Peralihan kekuasaan atas Dong Lin telah tejadi dua kali di ibukota dan hanya beberapa orang yang mengerti kejadian mengejutkan ini.
Pagi-pagi sekali, para petani dengan hati-hati keluar dari rumah mereka. Mereka telah bersembunyi sepanjang malam seperti yang diperintahkan. Meskipun sepertinya nyala api dan suara pertarungan tak pernah berakhir, Sang Raja masih sebagai Raja dan anggota kerajaan masih tetap sebagai anggota kerajaan.
Para pelayan yakin keadaan sudah aman ketika para pejabat yang ditahan di kediaman masing-masing datang ke istana. Raja Dong Lin memanggil mereka satu-persatu, tidak menghukum mereka melainkan memuji mereka, seperti Pejabat Senior Sayap Kanan yang juga telah di panggil untuk bantuannya.
Mereka semua mengerti maksud Raja dan mereka merasa tenang.
Terlepas dari mereka yang bersikukuh bersikap menentang selama penyerangan, korban jiwa dan korban luka tidak terlalu banyak, tapi Raja memerintahkan pensiun untuk keluarga mereka.
Pasukan Dong Lin yang perkasa tetap tinggal, tapi Panglima mereka yang hebat, Tuan Besar Zhen Bei Wang telah pergi.
Diluar, di jalan yang berlumpur, sebuah kelompok kereta, tanpa bendera, perlahan bergerak maju.

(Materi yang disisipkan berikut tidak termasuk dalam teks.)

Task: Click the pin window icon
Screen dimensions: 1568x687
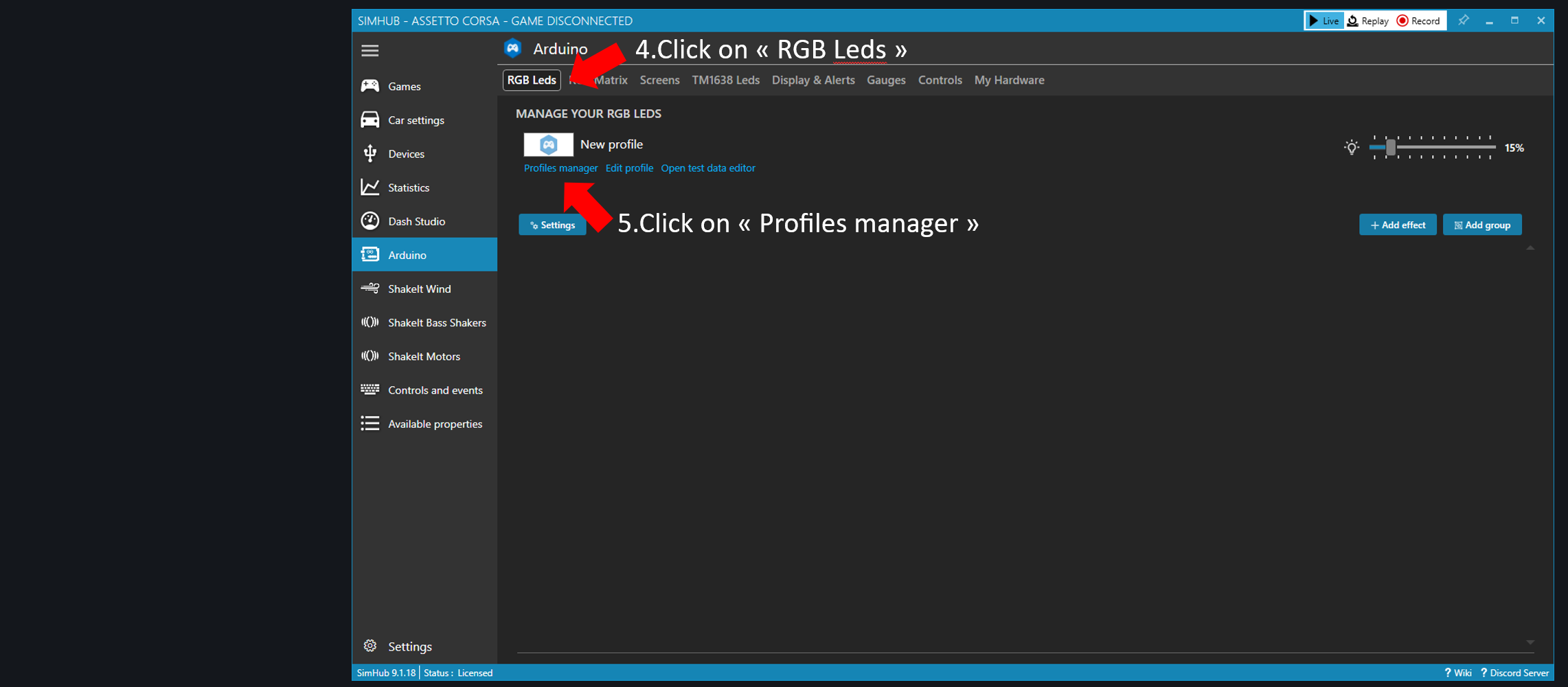Action: [x=1463, y=21]
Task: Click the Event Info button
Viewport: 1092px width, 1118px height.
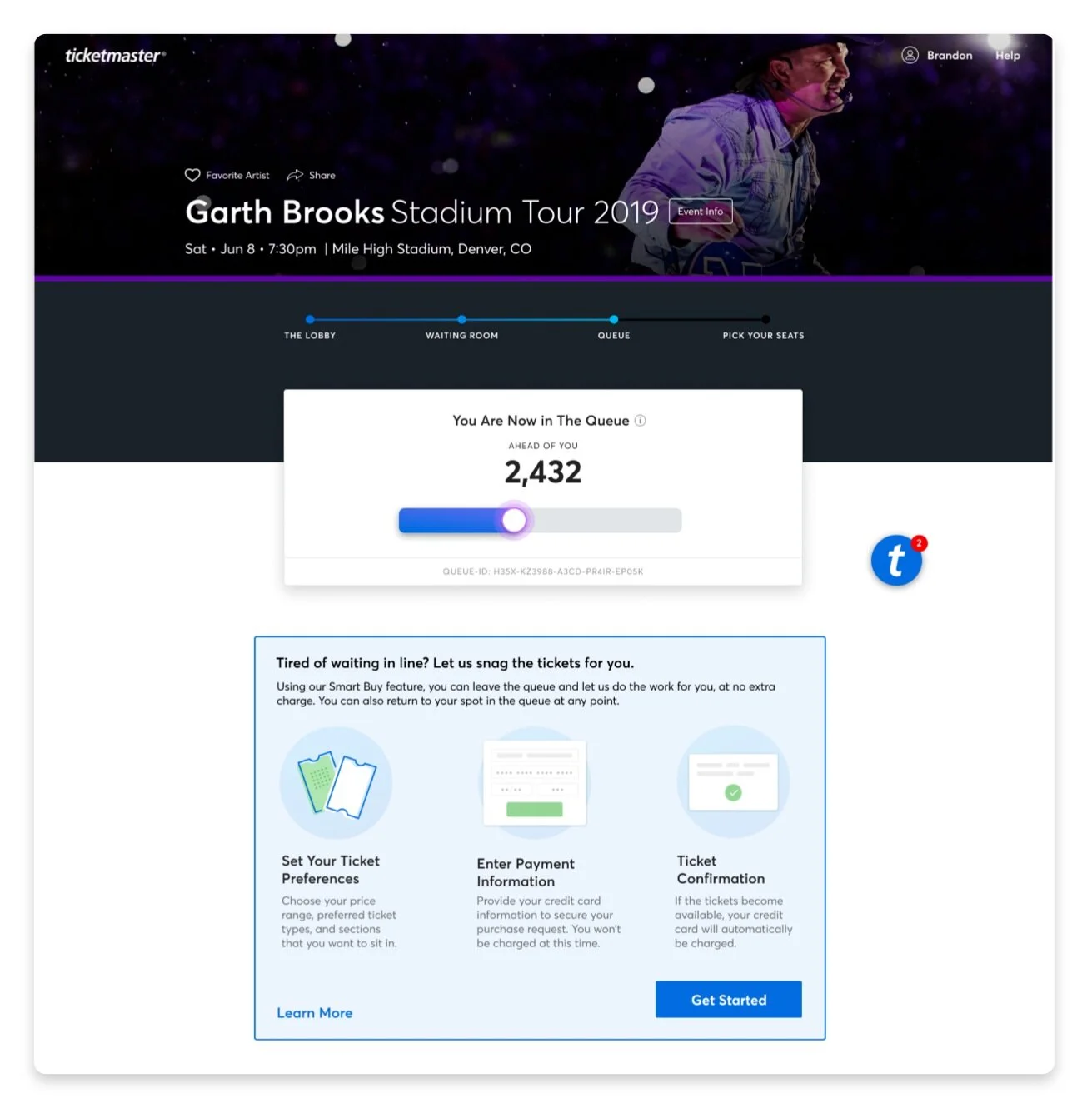Action: pos(701,212)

Ada beberapa kereta dan kuda. Wajah pengendaranya tidak ramah dan segan dan mata mereka nampak tidak bercahaya. Dua kereta di tengah untuk wanita dan anak-anak, sementara dua lainnya tidak di ketahui isinya tapi terlihat berat, karena rodanya meninggalkan jejak yang dalam di lumpur.
Satu kereta terlihat tidak di hias dengan sempurna, tapi jelas terlihat cukup mahal dari kayu dan rodanya yang terbuat dari bahan yang sulit di dapatkan, kayu dengan kualitas bagus. Sederhana tapi indah.
Setelah malam yang panjang, berada di dalam kereta, Chu Beijie akhirnya memejamkan matanya.
Masalah Dong Lin telah selesai. Setelah kejadian ini, Raja Dong Lin tidak akan lagi mencurigainya telah membunuh kedua Pangeran.
Tapi bagaimanapun seorang ayah telah kehilangan anaknya, dan seorang kakak telah kehilangan adiknya, sementara Dong Lin tidak lagi memiliki Panglima yang bisa melindungi.
Dong Lin pasti akan menghadapi masalah besar setelah bertahun-tahun pernyerangannya. Chu Beijie tak mampu membayangkannya.
Tapi racun itu berasal dari tangan wanita itu.
Chu Beijie mengangkat tangannya, menatap tulang-tulangnya yang kuat karena menggunakan pedang terlalu lama. Ia mengingat tangan Pingting, jarinya yang ramping, putih dan lembut. Tangan yang menyentuh kecapi, memetik bunga dan juga bisa meracuni.
“Yang paling beracun dari semuanya ..... sungguh hati seorang wanita bagaimanapun?” Ia memicingkan matanya yang sehitam tinta.
Tak ingin orang lain melihat kepedihannya, ia memejamkannya, dan berpikir. Setelah beberapa saat, napasnya menjadi teratur dan terlihat santai, sepertinya ia tertidur.
Jalanannya tidak rata naik dan turun, menyebabkan kereta berguncang. Sedikit demi sedikit bergerak menjauhi masa lalu.
Kusir kereta sepertinya telah menerjang batu dan kehilangan keseimbangan. Chu Beijie terbangun dan ia menegakkan punggungnya. Lalu, setelah ia tersadar sepenuhnya ia berteriak, “Berhenti.”
Ia membuka tirai kereta dan tubuhnya mulai gemetar.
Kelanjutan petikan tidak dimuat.